This video from South Africa says about itself:
Two rhino bulls chased around a pride of six hungry lions at the waterhole Renosterpan in Kruger park, great fun to watch. Square-lipped rhinoceros (Ceratotherium simum). Happened in 2009. Rhinos are being poached at an alarming rate; please help to protect these amazing animals by donating to the wildlife funds fighting rhino poaching.
From daily The Independent in South Africa:
Orphan baby rhino rescued
July 27 2015 at 08:33am
By Leanne Jansen
Durban – A baby rhino that lost its mother to poachers in the Kruger National Park has been rescued by rangers, and is settling into its new home at the Care for Wild Africa rehabilitation centre in Mpumalanga.

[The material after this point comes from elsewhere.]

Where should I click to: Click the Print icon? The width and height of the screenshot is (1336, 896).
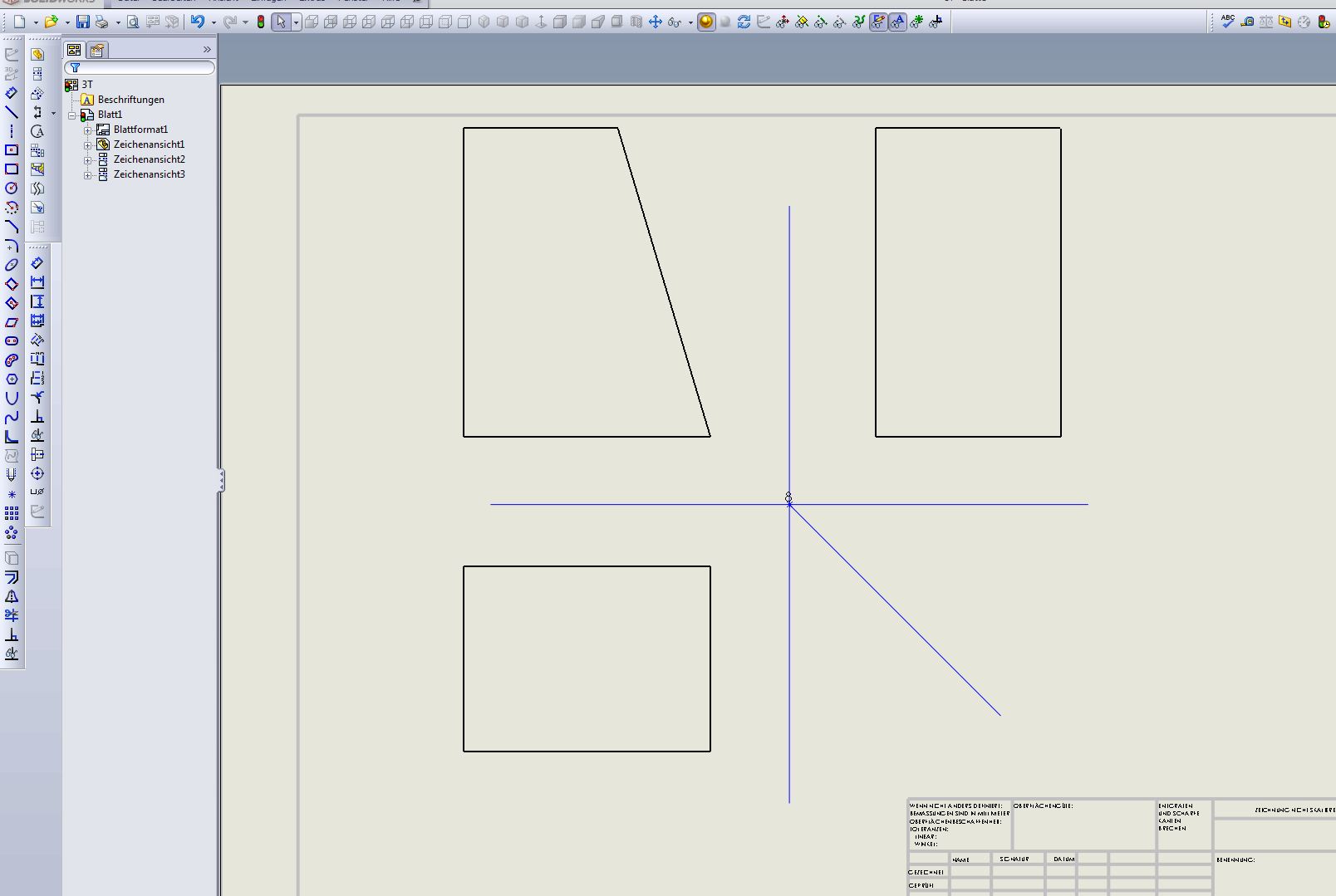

The rhino, not older than two months, wandered on to a road and cosied up to a tourist’s car. The tourists alerted park staff, and rangers Don English and Craig Williams helped to have it tranquillised, and flown to the rehabilitation centre.

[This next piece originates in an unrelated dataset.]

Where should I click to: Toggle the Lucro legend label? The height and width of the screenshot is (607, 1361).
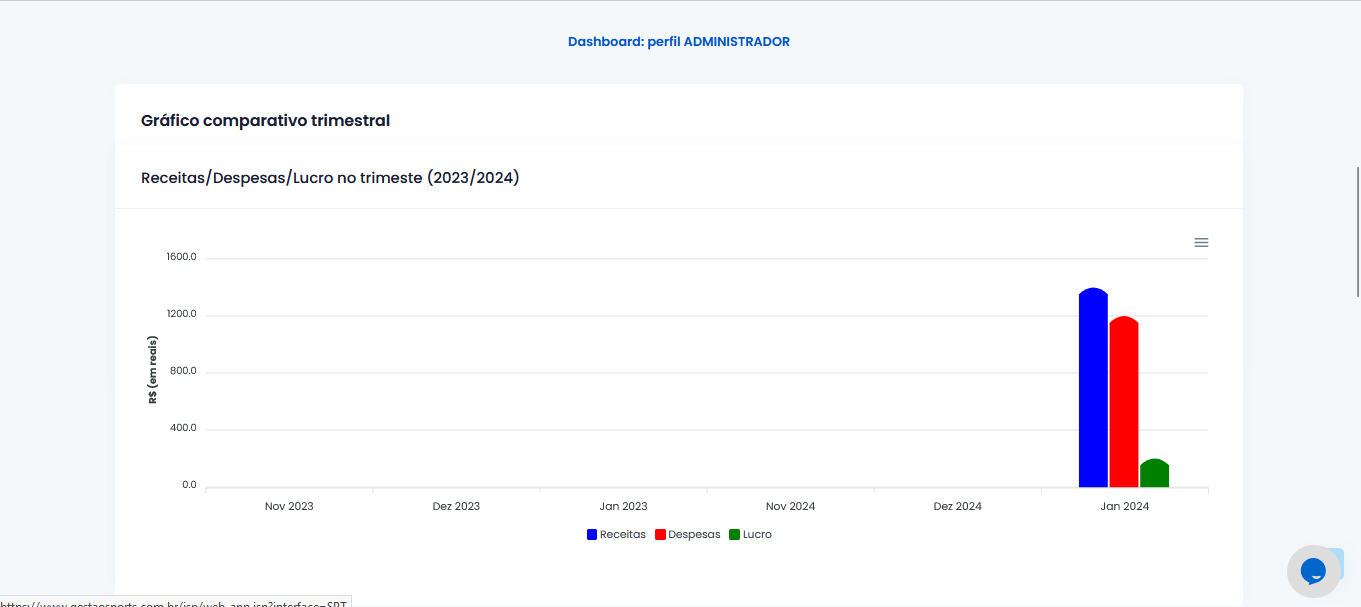(757, 535)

But that was not the end of the little creature’s ordeal – it stopped breathing and had to be resuscitated along the way.
By Friday afternoon, it had recovered and was doing well, said park spokesperson William Mabasa.
Sadly, the carcass of its mother was found on Saturday, its horns removed.
Mabasa extended his gratitude to the tourists who had told rangers about the orphaned rhino and also urged the public to play an active role in conservation efforts.
“These people (poachers) live in our communities. Somebody somewhere knows who they are and where they are,” Mabasa said.
Last month the Kruger Park, which is South Africa’s largest rhino reserve, announced that it was installing boom gates along three popular tourist roads to control people entering the new Intensive Protection Zone for rhinos after nightfall.
The booms are manned by armed rangers from sunset to sunrise every day.
As part of a long-term plan, fencing will also be improved on the western and eastern borders of the park.
Earlier this year The Mercury reported on how poaching had soared to a record level of 1 215 killings countrywide last year, mostly in the Kruger Park, where the poaching rate has climbed every year since 2008.
Care for Wild Africa is home to infant, injured and orphaned animals.
Its animal hospital tends to the animals until they can be rehabilitated into the wild, and the centre welcomes volunteers to help care for distressed creatures.